The Kaplan-Meier survival curve according to jaw and gingival tissue type (Figure 2) demonstrated high success rates for all subgroups. The Gehan generalized Wilcoxon test revealed that the implants placed in the maxilla had a higher success rate than those placed in the mandible (P = 0.014). Also, those placed in the attached gingiva had a significantly higher survival rate than other subgroups (P < 0.001).
χ2 test verified a significant association between the jaw and the gingival tissue type (P < 0.001) (Table 2). By Fisher’s exact test and odds ratio analysis, there were no significant differences between maxilla and mandible when compared according to gingival tissue type, independently (Table 3). The Cox proportional hazard model also showed that the gender and gingival tissue type are significant factors for mini-implant survival (Table 4). The estimated probability of failure was lower for females (P < 0.001) and the attached gingiva (P = 0.019).

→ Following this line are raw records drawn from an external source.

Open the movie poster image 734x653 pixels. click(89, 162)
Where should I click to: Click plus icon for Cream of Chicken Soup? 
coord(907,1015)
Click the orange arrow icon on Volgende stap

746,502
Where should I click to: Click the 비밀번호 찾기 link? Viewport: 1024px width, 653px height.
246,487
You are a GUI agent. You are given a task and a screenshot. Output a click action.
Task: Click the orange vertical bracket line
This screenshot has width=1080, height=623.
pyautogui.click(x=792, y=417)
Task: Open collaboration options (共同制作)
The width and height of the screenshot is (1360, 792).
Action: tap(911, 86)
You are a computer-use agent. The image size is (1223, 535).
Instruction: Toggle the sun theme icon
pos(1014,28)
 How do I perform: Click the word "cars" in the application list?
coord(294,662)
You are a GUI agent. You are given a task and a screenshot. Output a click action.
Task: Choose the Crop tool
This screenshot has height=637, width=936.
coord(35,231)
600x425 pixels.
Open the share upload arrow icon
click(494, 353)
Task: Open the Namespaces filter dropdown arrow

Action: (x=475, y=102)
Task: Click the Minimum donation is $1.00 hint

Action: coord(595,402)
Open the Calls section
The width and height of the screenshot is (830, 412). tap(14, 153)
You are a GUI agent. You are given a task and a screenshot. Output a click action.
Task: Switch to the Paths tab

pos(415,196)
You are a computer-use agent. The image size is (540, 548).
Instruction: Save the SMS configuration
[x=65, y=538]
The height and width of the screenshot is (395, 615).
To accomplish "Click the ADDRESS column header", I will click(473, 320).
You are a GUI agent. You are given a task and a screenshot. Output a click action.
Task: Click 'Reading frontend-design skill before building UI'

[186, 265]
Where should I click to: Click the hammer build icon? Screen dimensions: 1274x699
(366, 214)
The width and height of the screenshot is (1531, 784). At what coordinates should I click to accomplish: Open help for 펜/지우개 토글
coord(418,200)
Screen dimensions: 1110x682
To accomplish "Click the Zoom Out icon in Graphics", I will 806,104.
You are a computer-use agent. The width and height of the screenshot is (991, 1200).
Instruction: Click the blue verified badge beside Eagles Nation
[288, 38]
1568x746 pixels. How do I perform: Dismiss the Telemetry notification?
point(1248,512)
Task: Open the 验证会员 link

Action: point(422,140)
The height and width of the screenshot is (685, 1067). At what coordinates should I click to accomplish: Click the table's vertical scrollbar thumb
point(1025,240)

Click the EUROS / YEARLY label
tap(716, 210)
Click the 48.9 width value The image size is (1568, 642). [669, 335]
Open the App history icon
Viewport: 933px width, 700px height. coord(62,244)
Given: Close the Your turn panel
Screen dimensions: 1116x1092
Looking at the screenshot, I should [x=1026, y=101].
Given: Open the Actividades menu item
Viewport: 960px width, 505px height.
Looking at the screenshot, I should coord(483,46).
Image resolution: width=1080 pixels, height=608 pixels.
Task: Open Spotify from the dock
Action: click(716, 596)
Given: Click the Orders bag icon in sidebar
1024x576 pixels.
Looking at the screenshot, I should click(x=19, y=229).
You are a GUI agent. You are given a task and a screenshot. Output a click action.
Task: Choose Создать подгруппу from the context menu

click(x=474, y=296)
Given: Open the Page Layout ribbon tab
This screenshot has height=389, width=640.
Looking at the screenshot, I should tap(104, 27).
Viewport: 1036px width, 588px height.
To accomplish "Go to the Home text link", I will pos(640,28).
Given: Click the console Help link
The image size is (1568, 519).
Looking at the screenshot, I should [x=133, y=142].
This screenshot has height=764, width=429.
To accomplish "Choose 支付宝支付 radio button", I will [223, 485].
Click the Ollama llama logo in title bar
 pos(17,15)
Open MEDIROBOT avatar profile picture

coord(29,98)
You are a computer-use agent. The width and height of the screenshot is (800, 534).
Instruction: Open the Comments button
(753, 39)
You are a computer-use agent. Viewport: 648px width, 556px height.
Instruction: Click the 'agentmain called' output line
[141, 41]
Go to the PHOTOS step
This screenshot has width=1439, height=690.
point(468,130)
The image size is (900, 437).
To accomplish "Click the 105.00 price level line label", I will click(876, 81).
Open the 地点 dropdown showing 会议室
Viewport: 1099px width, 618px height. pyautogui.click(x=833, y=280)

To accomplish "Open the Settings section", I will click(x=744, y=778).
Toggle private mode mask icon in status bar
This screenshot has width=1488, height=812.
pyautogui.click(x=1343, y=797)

| Mandible | Maxilla | P-value | |||
| Total | Failed | Total | Failed | ||
| Attached gingiva | 34 (19.1) | 4 (11.8) | 141 (65.3) | 6 (4.3) | |
| Mucogingival junction | 78 (43.8) | 11 (14.1) | 49 (22.7) | 7 (14.3) | < 0.001 |
| Mucous membrane | 66 (37.1) | 14 (21.2) | 26 (12.0) | 5 (19.2) | |
| Variables | Success | Failure | Total | P-value | OR (95%CI) |
| Attached gingiva | 0.105 | ||||
| Maxilla | 135 (95.74) | 6 (4.26) | 141 | ||
| Mandible | 30 (88.24) | 4 (11.76) | 34 | 3.000 (0.797, 11.293) | |
| Mucogingival junction | 1 | ||||
| Maxilla | 42 (85.71) | 7 (14.29) | 49 | ||
| Mandible | 67 (85.90) | 11 (14.10) | 78 | 0.985 (0.354, 2.740) | |
| Mucous membrane | 1 | ||||
| Maxilla | 21 (80.77) | 5 (19.23) | 26 | ||
| Mandible | 52 (78.79) | 14 (21.21) | 66 | 1.131 (0.362, 3.535) |
| Beta | SE | Wald | P-value | Exp (B) | 95%CI of Exp (B) | |
| Gender | 0.444 | 0.124 | 12.744 | < 0.001 | 1.559 | 1.222-1.989 |
| Jaw | 0.107 | 0.109 | 0.956 | 0.358 | 1.113 | 0.898-1.378 |
| R/L Side | -0.031 | 0.107 | 0.085 | 0.771 | 0.969 | 0.785-1.196 |
| Age | -0.027 | 0.084 | 0.101 | 0.751 | 0.974 | 0.826-1.148 |
| Gingival tissue | 0.162 | 0.069 | 5.512 | 0.012 | 1.176 | 1.027-1.347 |
With improvement of mini-implant materials, design and placement technique, recent studies have often reported mini-implant success rates higher than 90%[15,19]. On the other hand, since it is rare that a patient receives only one mini-implant during orthodontic treatment, the success rate faced by clinicians throughout treatment may be substantially lower due to presence of multiple mini-implants in each patient.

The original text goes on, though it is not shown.